The hardest thing about the start of the school year isn’t setting up a classroom management plan or all the other things I talk about in the School Year Starter Kit. The hardest thing is carrying through the things that we set up or talk about during that first week into every week that follows, all the way to the end of the school year. Like all the best things, there's not a silver bullet for full-year consistency — it's just daily discipline and the creation of structures that facilitate that.
For example, let’s say this year you want to cultivate the five beliefs that drive student behavior. Great! I think that these are great levers for advancing long-term flourishing outcomes. Efforts at belief cultivation aren't wasted as long as we’re ready to learn from both failures and successes. For all the tons of pages written about social-emotional learning (SEL), character strengths, grit, growth mindset, and so on, the five beliefs do what I need: they distill the good stuff and delete the distractions. But compared to how hard it is to work at cultivating those beliefs every week of the school year, introducing them during the first week of school is absolutely simple.
Or let’s take classroom management. Compared to how hard it is to be consistent with your classroom management plan every day of the school year, creating a plan and setting it out for your students and even teaching them through the plan is absolutely simple. This is why the start of the school year shouldn’t find us bright and bubbly as much as it should find us fiercely passionate and resolved to carry the most important things through.
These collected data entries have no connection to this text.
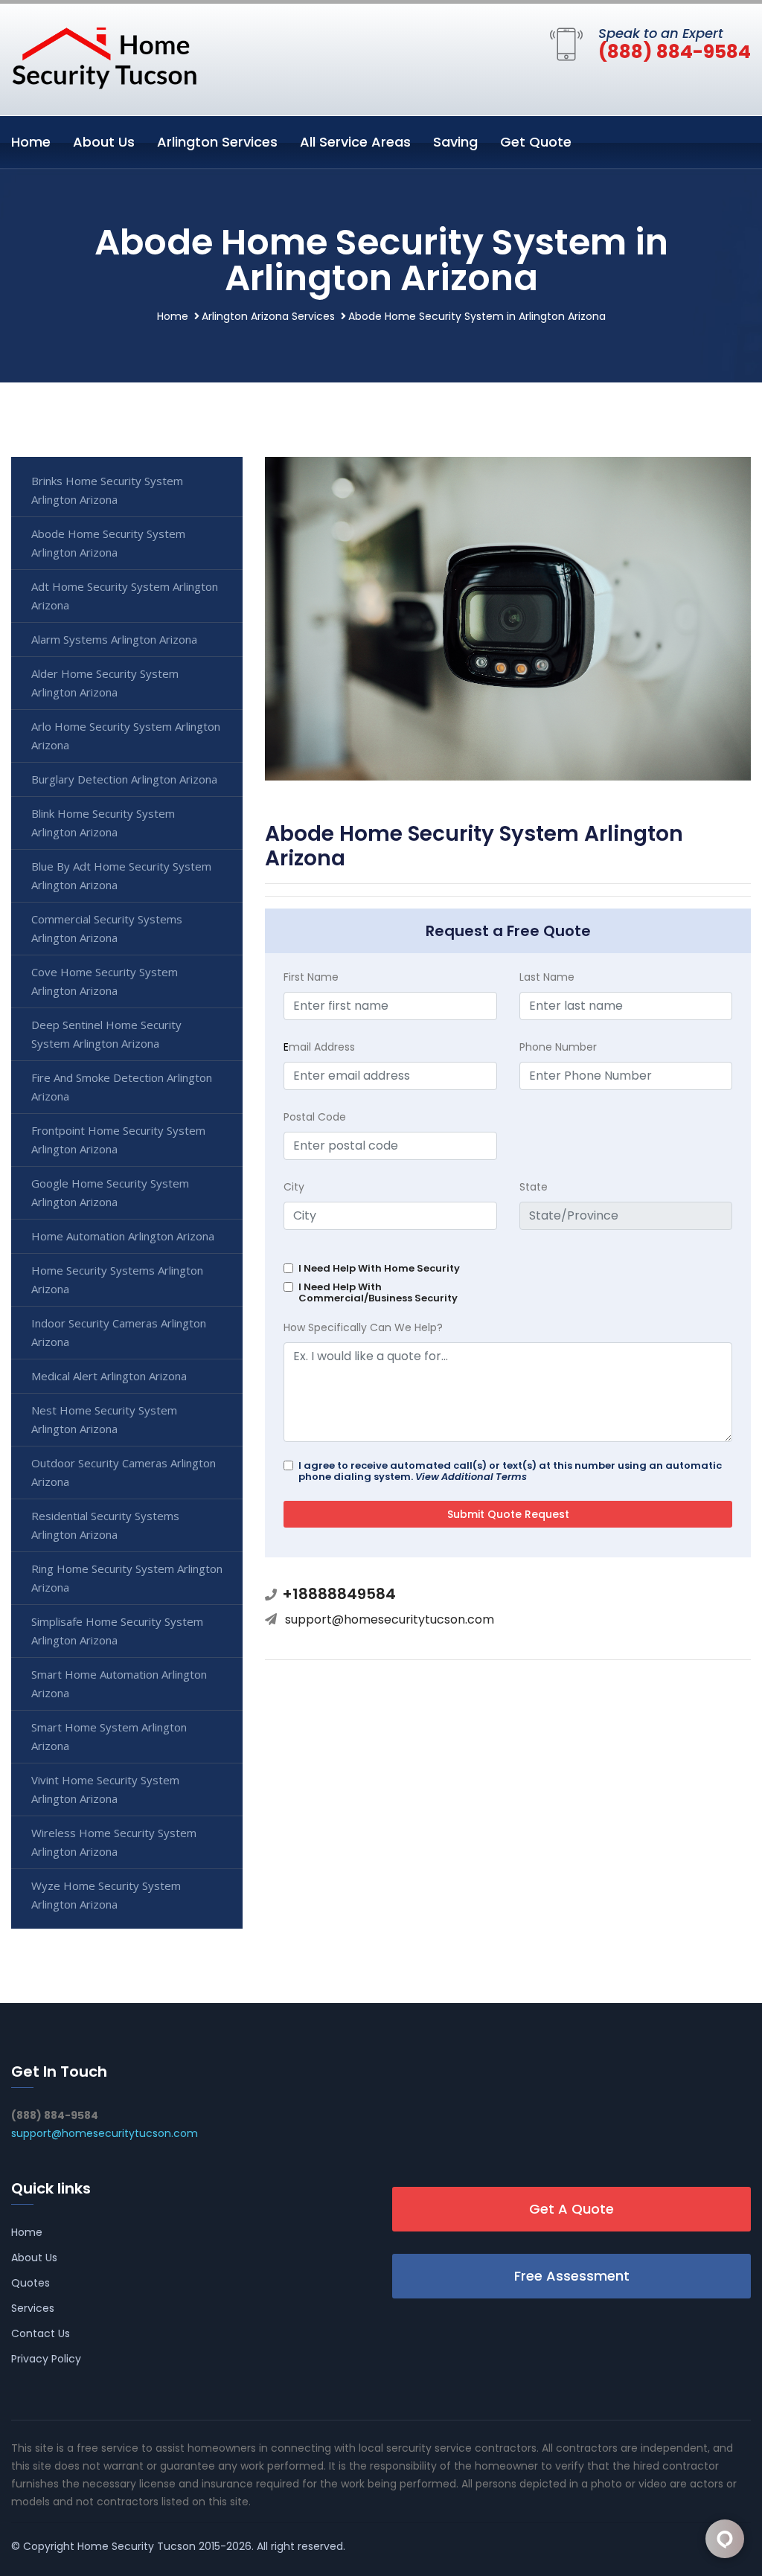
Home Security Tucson (136, 2546)
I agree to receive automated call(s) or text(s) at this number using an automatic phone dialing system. (510, 1471)
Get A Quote (571, 2208)
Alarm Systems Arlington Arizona (114, 639)
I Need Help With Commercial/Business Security (378, 1292)
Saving (455, 141)
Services (32, 2308)
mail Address (319, 1046)
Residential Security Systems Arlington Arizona (105, 1525)
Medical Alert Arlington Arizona (109, 1375)
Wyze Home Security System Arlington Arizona (106, 1895)
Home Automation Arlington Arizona (122, 1235)
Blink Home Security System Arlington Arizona (103, 822)
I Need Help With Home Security (379, 1268)
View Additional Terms (471, 1477)
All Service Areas (355, 141)
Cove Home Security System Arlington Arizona (104, 981)
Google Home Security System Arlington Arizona (110, 1192)
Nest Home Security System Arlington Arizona (104, 1419)
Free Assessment (572, 2275)
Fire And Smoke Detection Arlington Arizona (121, 1086)
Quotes (30, 2282)
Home (31, 141)
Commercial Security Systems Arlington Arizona (106, 928)
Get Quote (536, 141)
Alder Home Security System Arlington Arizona (105, 682)
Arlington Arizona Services (268, 316)
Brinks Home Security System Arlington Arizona (107, 490)
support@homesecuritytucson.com (389, 1619)
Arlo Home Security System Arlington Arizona (125, 735)
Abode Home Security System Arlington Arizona (108, 543)
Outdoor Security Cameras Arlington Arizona (123, 1472)
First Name (311, 977)
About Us (104, 141)
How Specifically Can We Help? (363, 1327)
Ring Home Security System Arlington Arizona (126, 1578)
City (294, 1186)
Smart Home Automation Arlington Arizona (119, 1683)
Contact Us (40, 2333)
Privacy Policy (46, 2358)
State (533, 1186)
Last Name (546, 977)
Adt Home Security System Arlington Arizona (124, 595)
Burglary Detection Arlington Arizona (124, 779)
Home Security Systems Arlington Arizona (117, 1279)
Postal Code (315, 1116)
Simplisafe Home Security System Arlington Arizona (117, 1630)
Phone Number (558, 1046)
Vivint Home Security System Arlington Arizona (105, 1789)
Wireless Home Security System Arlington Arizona (113, 1842)
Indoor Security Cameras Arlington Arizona (118, 1332)
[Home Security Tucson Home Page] (104, 56)
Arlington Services (217, 141)
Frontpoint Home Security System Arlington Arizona (118, 1139)
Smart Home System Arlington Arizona (109, 1736)
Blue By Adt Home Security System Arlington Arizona (121, 875)
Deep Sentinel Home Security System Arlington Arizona (106, 1034)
There isn’t a viable alternative — when we assume that our students have “got” something simply because we worked hard on it during the first week of school, we’ve committed assumicide.
Administrators, I’m talking to you, too. You’ve got great intentions for the coming school year, a clear vision of (and perhaps even a clear purpose for) where the school needs to move next, but unless you consistently carry your key ideas through — in your communications and meetings and PDs, all across the school year — you and your staff are going to end up frustrated by mid-year. Together, you'll lose the needle of what you once said was important in the haystack of the torrent known as Any Given School Year.
All of us — teachers, students, administrators — will see greatly improved results if we commit to the hard work of carrying the best of Week One all the way through to the last week.
Andrea Heard says
I love the word”assumicide.” And this is so true of us all. Cheers to great school year Dave!